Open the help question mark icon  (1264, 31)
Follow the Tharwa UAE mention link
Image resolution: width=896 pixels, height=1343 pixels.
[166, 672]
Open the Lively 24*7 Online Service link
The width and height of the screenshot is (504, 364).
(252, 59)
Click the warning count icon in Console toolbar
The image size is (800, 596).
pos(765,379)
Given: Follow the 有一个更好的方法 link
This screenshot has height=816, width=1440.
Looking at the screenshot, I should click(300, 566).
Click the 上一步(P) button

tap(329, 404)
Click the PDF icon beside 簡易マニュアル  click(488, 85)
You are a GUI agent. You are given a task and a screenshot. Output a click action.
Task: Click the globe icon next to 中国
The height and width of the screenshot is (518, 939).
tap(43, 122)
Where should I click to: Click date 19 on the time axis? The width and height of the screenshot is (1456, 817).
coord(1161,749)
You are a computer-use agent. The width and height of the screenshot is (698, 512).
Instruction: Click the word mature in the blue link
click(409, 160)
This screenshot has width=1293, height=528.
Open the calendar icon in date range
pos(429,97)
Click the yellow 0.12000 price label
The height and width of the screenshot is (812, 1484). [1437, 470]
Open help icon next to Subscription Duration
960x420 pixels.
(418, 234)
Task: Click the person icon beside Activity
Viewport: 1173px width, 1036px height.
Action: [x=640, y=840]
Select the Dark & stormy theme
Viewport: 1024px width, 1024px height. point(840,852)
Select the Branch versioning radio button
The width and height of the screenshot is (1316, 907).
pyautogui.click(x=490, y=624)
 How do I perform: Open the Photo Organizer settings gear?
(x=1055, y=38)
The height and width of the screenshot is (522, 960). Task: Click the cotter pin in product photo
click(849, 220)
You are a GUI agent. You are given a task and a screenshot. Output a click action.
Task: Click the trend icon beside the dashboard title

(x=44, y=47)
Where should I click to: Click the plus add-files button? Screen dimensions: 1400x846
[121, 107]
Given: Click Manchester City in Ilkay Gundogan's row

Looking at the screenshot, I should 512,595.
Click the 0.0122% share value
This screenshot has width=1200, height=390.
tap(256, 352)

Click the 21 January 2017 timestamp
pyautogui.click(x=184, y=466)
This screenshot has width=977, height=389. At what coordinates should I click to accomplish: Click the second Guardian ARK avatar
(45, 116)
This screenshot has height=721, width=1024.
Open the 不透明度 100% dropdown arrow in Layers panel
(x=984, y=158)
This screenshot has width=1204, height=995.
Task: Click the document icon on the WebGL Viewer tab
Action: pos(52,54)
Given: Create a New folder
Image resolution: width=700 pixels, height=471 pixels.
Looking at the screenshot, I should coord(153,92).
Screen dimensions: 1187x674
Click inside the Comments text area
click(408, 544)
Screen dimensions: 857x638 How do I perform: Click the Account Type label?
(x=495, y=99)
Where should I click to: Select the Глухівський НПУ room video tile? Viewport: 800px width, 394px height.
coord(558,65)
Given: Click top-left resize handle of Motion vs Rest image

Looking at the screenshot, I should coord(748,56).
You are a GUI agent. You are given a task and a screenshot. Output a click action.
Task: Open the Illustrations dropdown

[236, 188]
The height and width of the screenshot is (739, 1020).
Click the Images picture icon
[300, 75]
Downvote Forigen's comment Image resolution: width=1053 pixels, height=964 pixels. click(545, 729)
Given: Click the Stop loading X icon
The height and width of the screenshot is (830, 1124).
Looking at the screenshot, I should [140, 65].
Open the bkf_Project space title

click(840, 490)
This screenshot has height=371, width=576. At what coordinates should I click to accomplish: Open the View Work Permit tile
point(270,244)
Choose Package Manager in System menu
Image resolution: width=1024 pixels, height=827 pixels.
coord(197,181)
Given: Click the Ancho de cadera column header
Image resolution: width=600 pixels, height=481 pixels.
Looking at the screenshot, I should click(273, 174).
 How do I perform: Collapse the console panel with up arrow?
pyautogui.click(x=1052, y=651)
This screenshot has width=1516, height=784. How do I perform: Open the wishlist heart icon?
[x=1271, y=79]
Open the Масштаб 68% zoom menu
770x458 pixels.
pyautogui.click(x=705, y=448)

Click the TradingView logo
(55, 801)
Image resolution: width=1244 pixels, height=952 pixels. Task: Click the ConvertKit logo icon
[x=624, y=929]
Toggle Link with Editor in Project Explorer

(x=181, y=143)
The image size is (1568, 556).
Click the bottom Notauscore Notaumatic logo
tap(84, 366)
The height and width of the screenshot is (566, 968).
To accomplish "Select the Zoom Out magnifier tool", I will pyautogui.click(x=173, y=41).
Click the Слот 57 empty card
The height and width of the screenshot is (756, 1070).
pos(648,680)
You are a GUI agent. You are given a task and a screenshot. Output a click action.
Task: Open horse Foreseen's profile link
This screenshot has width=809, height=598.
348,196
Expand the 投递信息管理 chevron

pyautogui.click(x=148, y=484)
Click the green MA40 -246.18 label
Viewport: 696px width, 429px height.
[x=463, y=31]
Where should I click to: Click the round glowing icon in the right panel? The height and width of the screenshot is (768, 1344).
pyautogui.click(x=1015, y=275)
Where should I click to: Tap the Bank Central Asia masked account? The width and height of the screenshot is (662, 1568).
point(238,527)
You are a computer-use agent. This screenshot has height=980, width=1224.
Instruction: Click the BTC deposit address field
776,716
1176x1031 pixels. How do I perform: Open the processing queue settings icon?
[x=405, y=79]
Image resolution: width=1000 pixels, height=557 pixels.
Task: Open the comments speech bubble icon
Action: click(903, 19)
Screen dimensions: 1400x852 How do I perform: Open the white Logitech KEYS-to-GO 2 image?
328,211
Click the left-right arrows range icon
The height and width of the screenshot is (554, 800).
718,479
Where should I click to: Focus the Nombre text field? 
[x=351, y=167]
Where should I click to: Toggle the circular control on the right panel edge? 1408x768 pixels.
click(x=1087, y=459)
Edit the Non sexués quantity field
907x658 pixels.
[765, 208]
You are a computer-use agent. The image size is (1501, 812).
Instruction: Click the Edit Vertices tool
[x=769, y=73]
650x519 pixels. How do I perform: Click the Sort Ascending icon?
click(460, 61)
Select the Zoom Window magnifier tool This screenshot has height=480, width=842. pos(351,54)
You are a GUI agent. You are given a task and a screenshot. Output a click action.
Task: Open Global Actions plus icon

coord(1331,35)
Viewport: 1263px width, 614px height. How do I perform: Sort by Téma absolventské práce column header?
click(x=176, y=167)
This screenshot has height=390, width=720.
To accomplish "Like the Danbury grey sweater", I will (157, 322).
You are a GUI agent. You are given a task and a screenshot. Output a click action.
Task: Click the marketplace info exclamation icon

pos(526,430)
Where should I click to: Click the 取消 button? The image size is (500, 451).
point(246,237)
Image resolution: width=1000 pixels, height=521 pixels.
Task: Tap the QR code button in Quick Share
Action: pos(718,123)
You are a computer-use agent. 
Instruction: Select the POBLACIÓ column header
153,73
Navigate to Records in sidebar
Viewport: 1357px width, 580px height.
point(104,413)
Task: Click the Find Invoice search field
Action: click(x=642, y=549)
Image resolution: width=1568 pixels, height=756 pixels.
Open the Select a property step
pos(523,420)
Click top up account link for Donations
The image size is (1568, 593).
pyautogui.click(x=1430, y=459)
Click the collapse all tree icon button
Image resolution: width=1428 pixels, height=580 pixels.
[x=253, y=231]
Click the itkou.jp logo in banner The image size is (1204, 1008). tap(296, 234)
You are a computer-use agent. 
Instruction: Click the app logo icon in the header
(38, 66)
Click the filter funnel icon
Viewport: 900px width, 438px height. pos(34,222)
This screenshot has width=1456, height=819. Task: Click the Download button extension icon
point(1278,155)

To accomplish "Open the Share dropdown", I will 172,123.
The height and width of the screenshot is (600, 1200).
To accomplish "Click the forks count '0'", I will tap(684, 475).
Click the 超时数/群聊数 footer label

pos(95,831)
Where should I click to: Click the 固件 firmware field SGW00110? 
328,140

## [Goal of the exercise]
From the records above, return each line that includes "computer".

## [Answer to the exercise]
You are a computer-use agent. The width and height of the screenshot is (698, 512).
You are a computer-use agent. This screenshot has height=980, width=1224.
You are a computer-use agent. The image size is (1501, 812).
You are a computer-use agent. 
You are a computer-use agent. 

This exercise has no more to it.